ABOUT THIS TASK:
Starting with the line that contains "Instruction: Click the", give again exactly and only each line through the end of the records; include the last line and exclude pictures.

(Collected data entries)
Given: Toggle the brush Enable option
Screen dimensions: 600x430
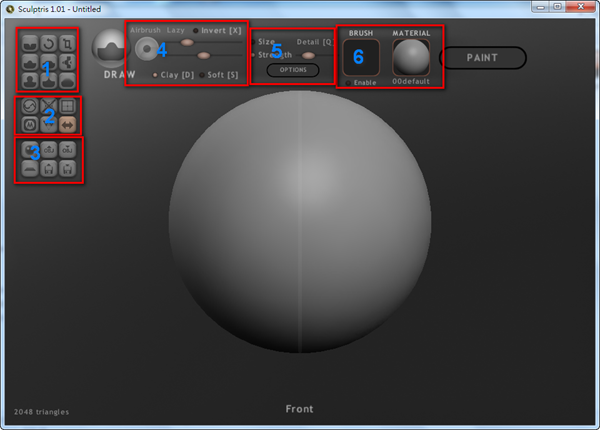Looking at the screenshot, I should tap(361, 83).
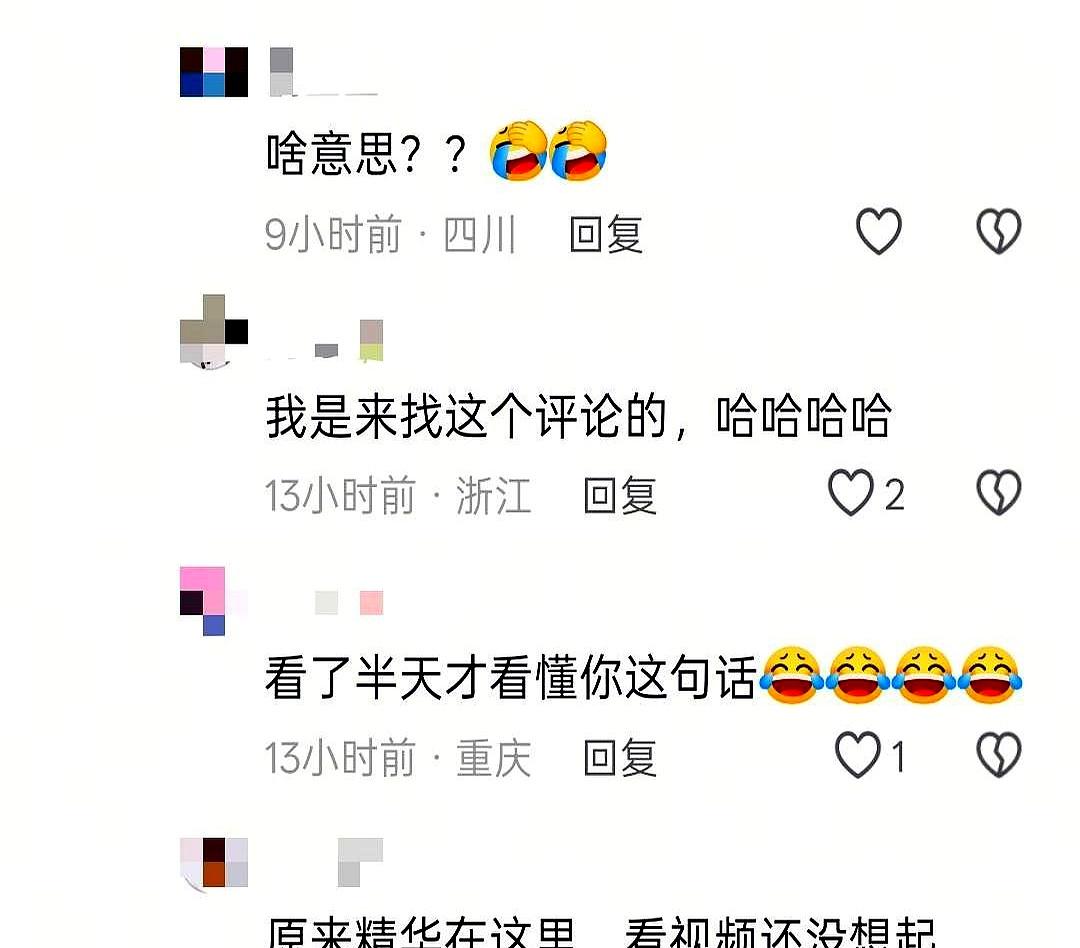
Task: Select the comment text 啥意思？？
Action: click(x=366, y=153)
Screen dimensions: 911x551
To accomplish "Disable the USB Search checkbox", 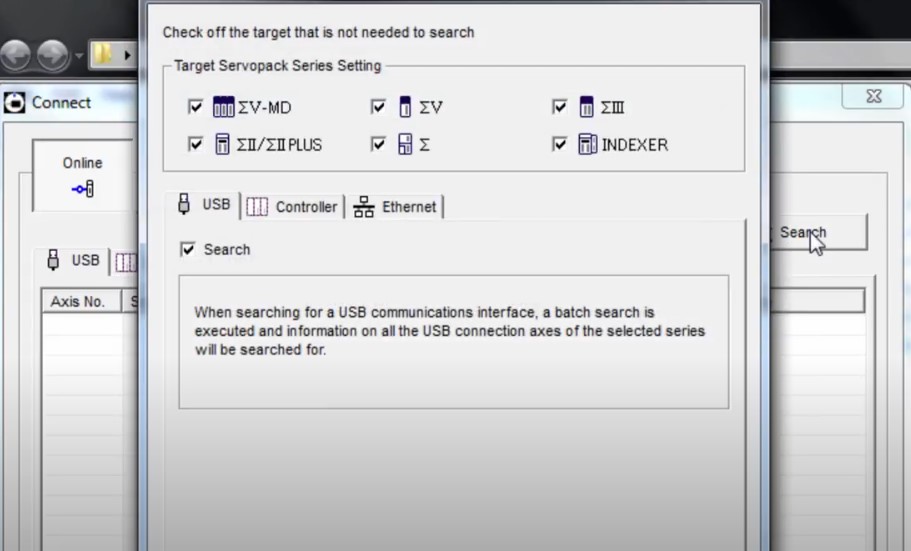I will (x=188, y=249).
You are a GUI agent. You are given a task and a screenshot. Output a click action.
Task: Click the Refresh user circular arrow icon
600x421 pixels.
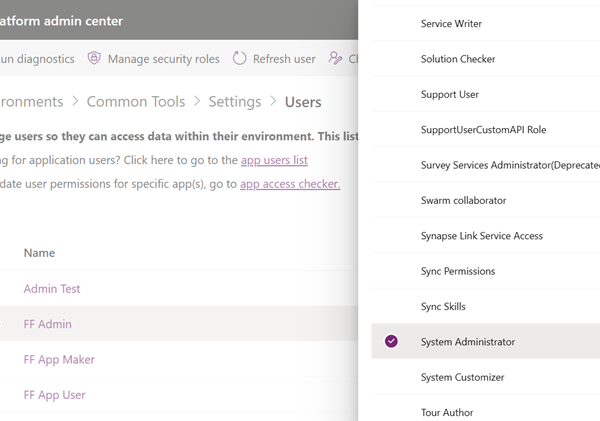240,59
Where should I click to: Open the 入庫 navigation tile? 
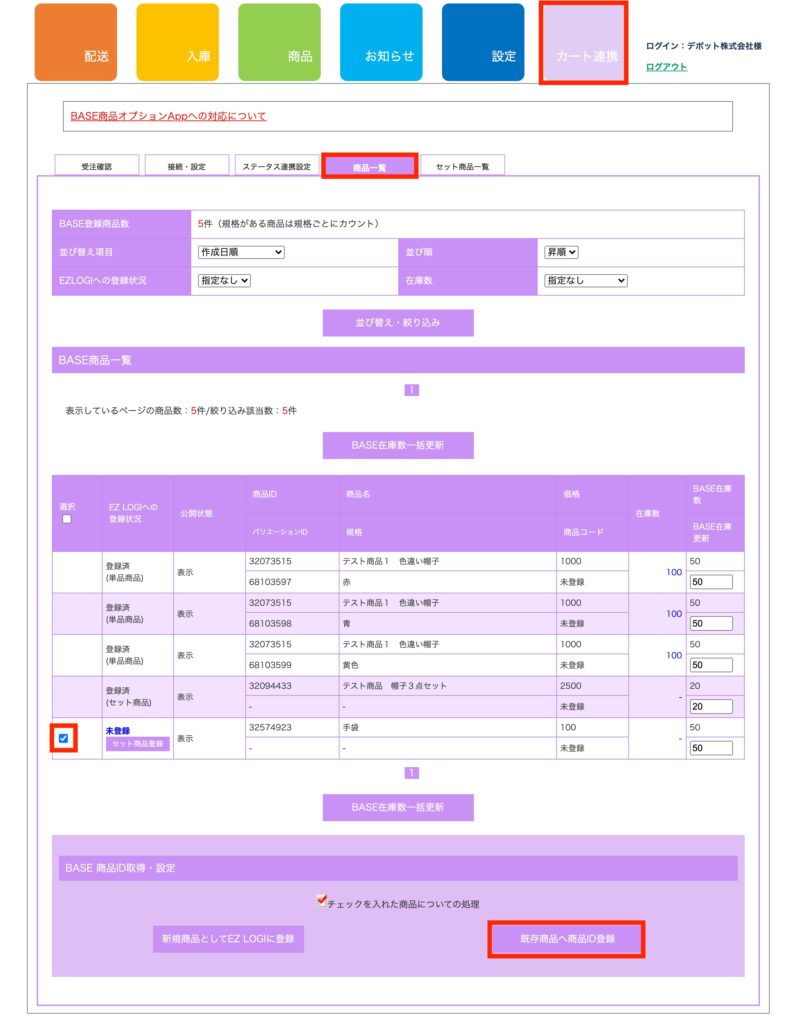(x=178, y=43)
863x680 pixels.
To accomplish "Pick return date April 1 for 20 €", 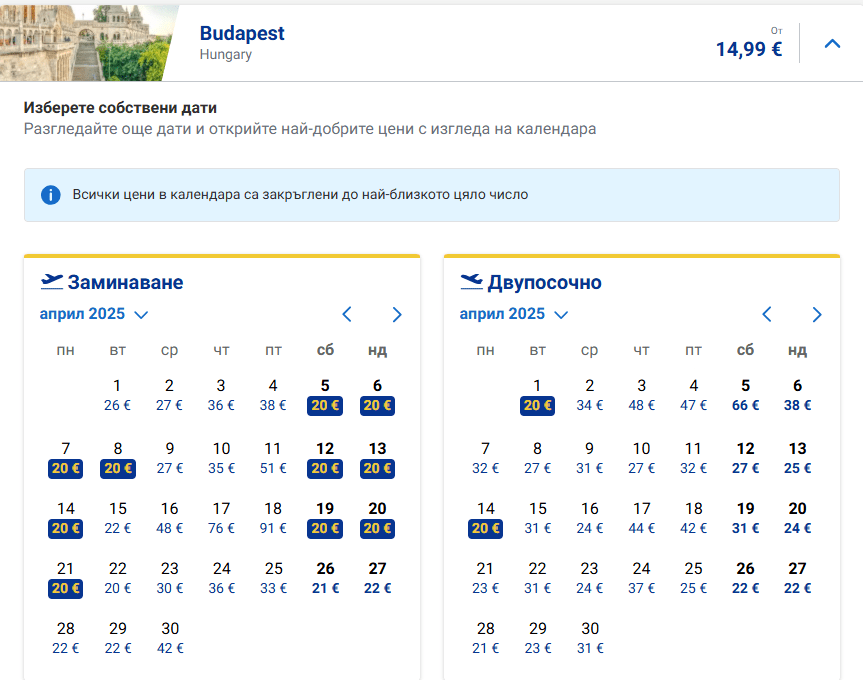I will tap(537, 395).
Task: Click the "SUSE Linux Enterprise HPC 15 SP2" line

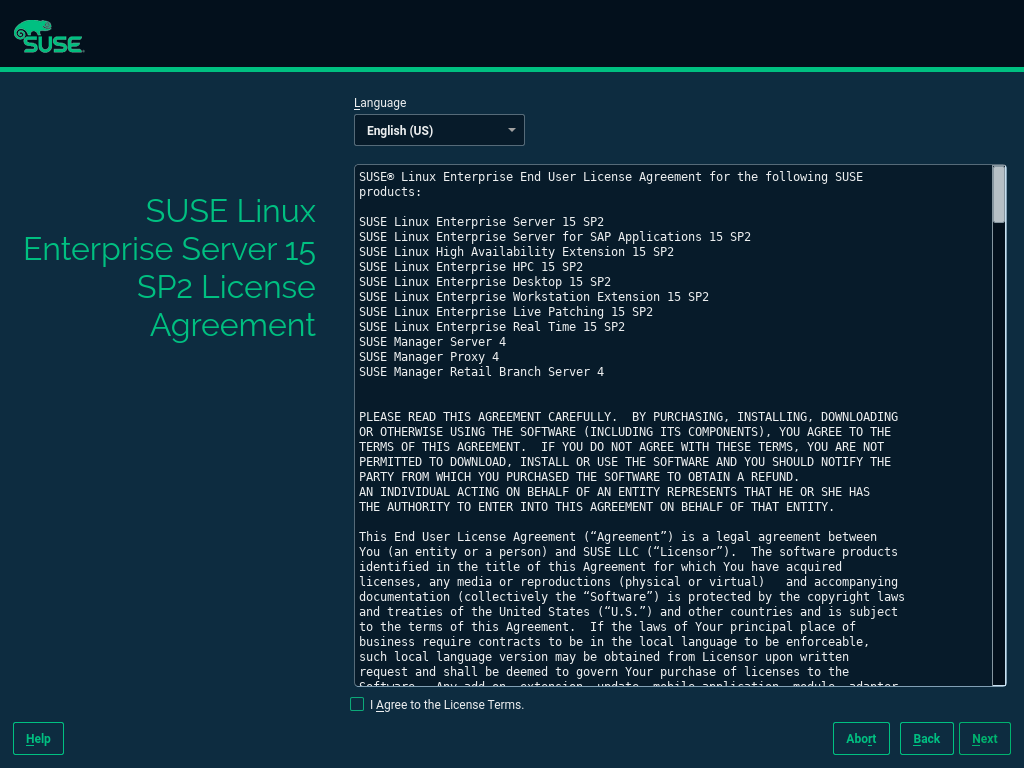Action: [470, 267]
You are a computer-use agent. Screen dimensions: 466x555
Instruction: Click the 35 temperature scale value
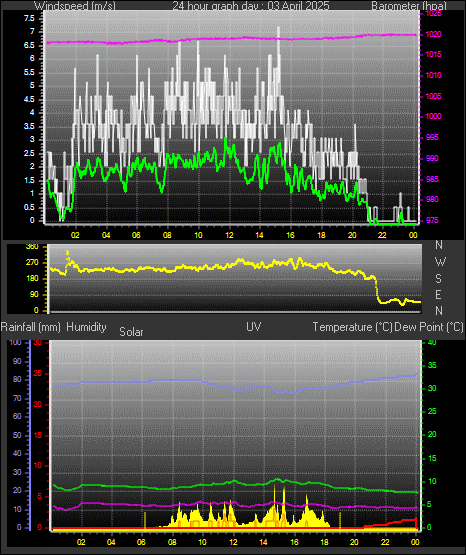(x=432, y=365)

TASK ANSWER:
Instruction: Click the 35 temperature scale value
(x=432, y=365)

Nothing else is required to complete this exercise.